▶ _Aufgabe_: Fasse bitte den Forumsauszug über Reifenmilch in zwei Sätzen zusammen.

▶ _Zitierter Text_:
* * *
Diese Info ist für mich Gold wert , danke, super.

Ich werde das Thema Milch sicher nicht ignorieren und es mal ausprobieren, jedoch habe ich so eine sorglos Kombo wie Shimano 775er XT UST Laufräder ( 1680g ) und UST Reifen nicht gekannt. Die Reifen verlieren kaum Luft ( aufpumpen so alle 4 Wochen mal ) und wirken ziemlich robust. Bei Milch schreckt mich noch ein wenig die Austrocknung ab, alle 3 Monate solls ja dann wieder losgehen mit dem Nachfüllen. Schläuche möchte ich eigentlich vermeiden und hatte Deine Info bei der Nobby Nic / Michelin Latex Schlauch Config noch nicht.

You made my day  .

LG Eugen


----------



## scylla (17. Januar 2011)

freut mich, dass ich dir helfen konnte 

wenn du die variante "normaler reifen + milch" probieren willst, solltest du noch ein paar dinge beachten:

wie gut der reifen dicht hält ist von reifen zu reifen unterschiedlich. manche gehen super, andere gar nicht. hängt davon ab, wie stramm der reifen auf der felge sitzt. je strammer desto besser. ich hatte z.b. mal einen ardent probiert, der zum verzweifeln nicht dicht zu bekommen war. wild rock'r geht dafür absolut problemlos. der nobby nick wäre schon einen versuch wert. evtl nochmal an passender stelle posten, vielleicht hat's ja schon mal jemand ausprobiert.
* * *
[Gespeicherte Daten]
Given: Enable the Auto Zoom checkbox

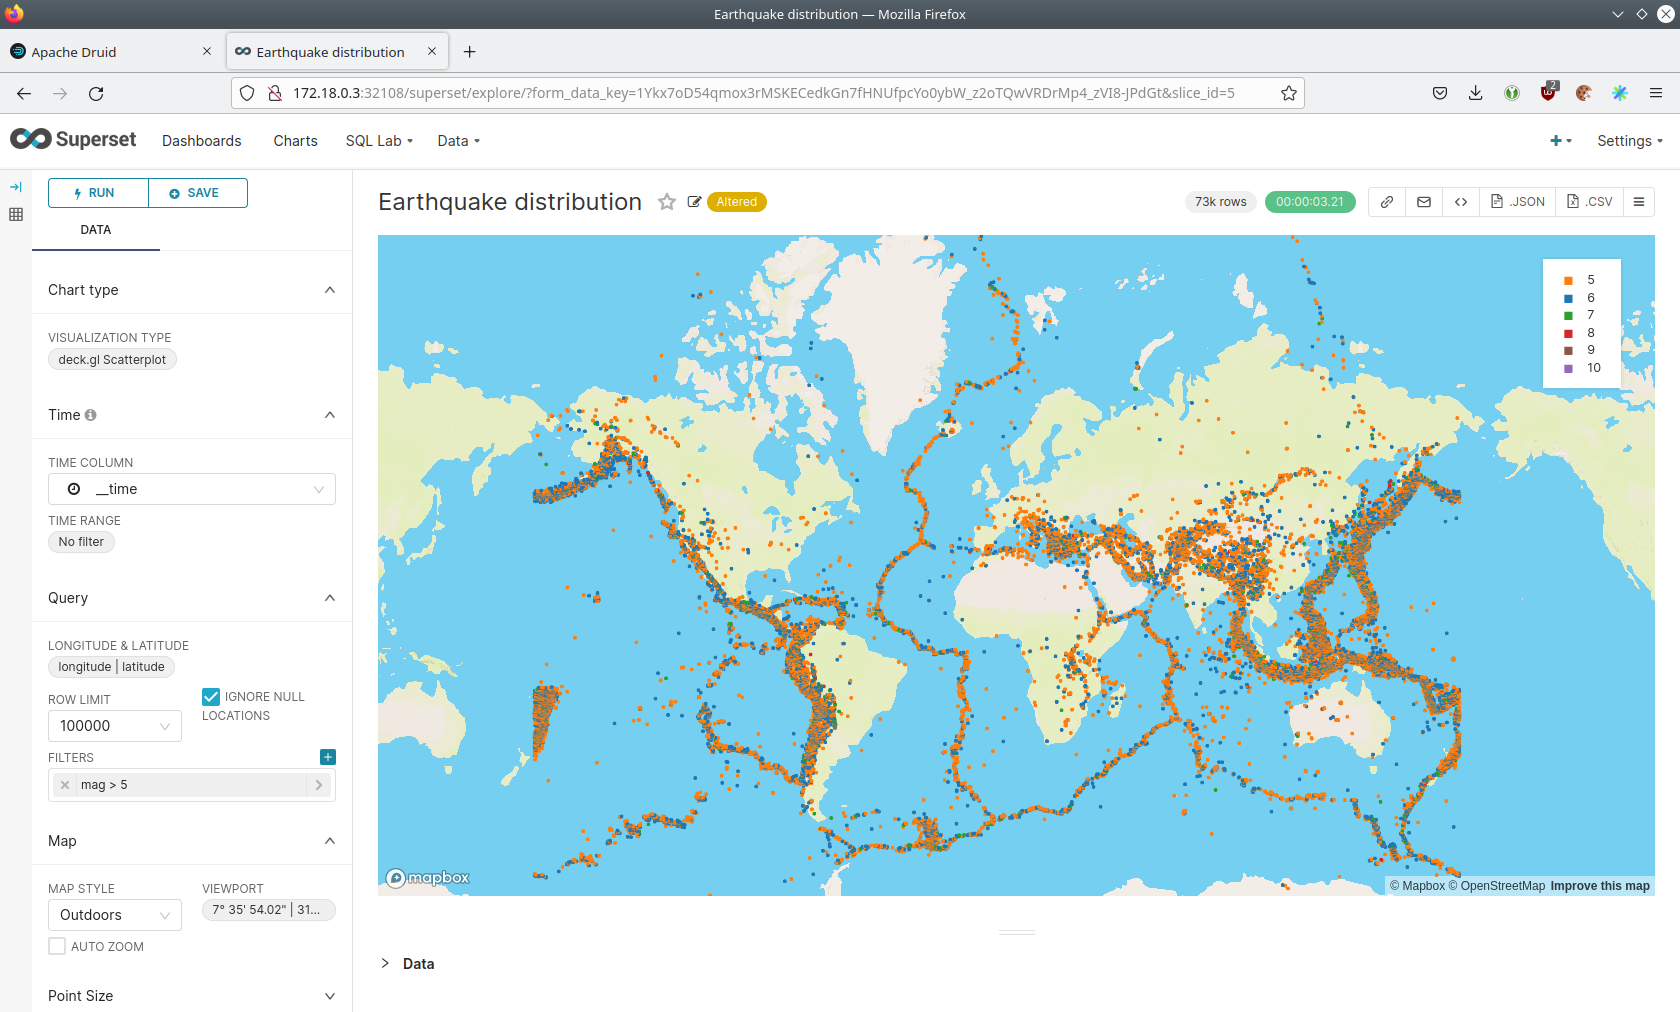Looking at the screenshot, I should point(57,946).
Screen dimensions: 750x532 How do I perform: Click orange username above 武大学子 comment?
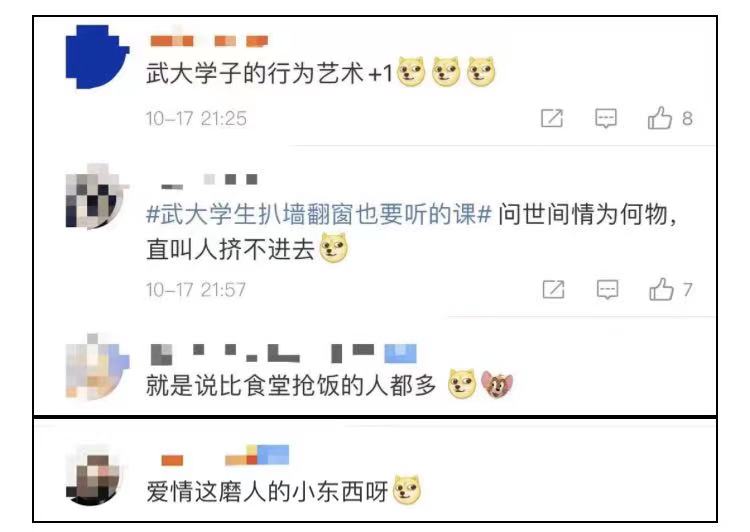[x=209, y=41]
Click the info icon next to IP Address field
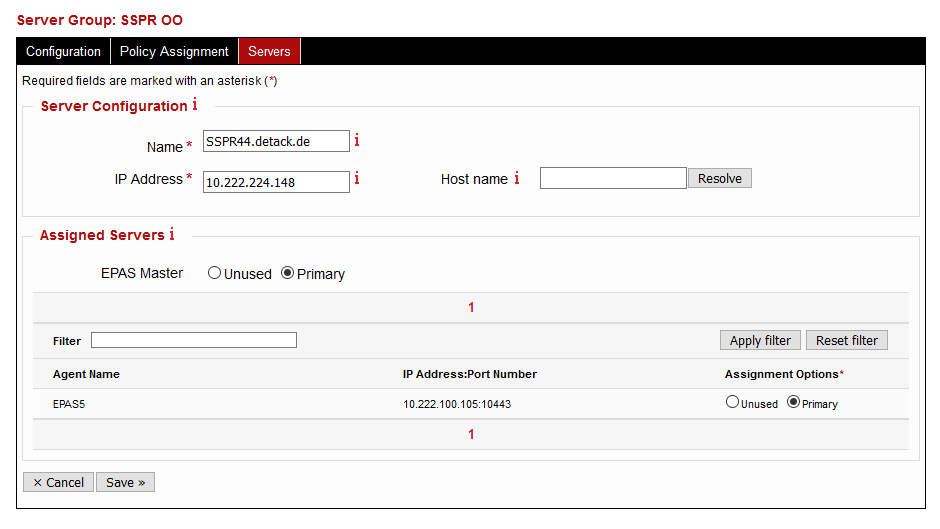 pos(357,179)
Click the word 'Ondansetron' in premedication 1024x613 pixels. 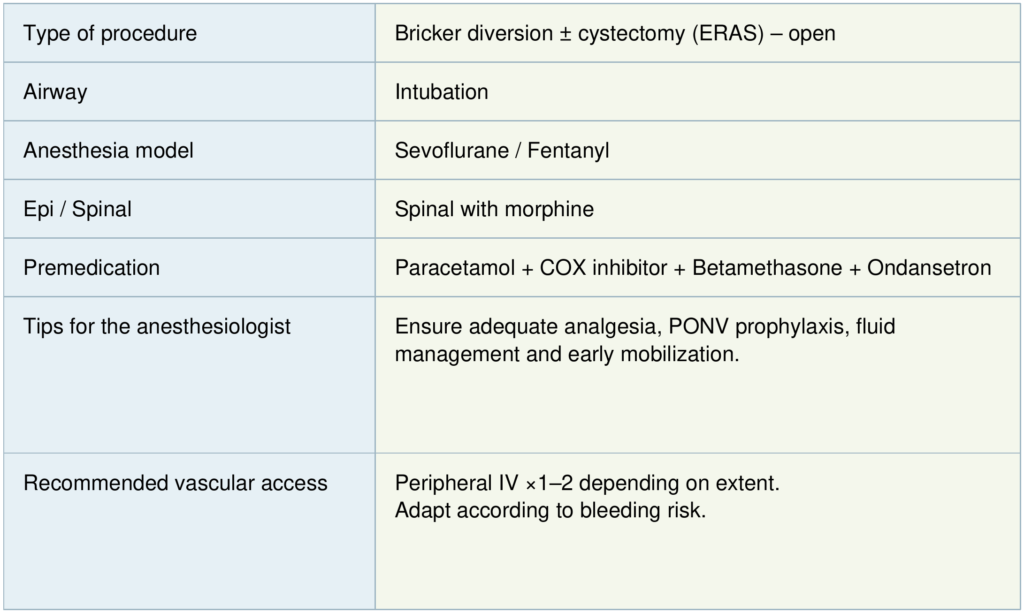point(929,268)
* * *
▶ _Lösung_: Eugen bedankt sich für die Info und will Milch ausprobieren, ist aber mit seinen Shimano-XT-UST-Laufrädern und UST-Reifen zufrieden, die kaum Luft verlieren, während ihn bei Milch die Austrocknung und das Nachfüllen alle drei Monate abschrecken. scylla antwortet, dass die Dichtheit von Reifen zu Reifen unterschiedlich ist und davon abhängt, wie stramm der Reifen auf der Felge sitzt: Ein Ardent war nicht dicht zu bekommen, ein Wild Rock'r ging problemlos, und der Nobby Nic wäre einen Versuch wert.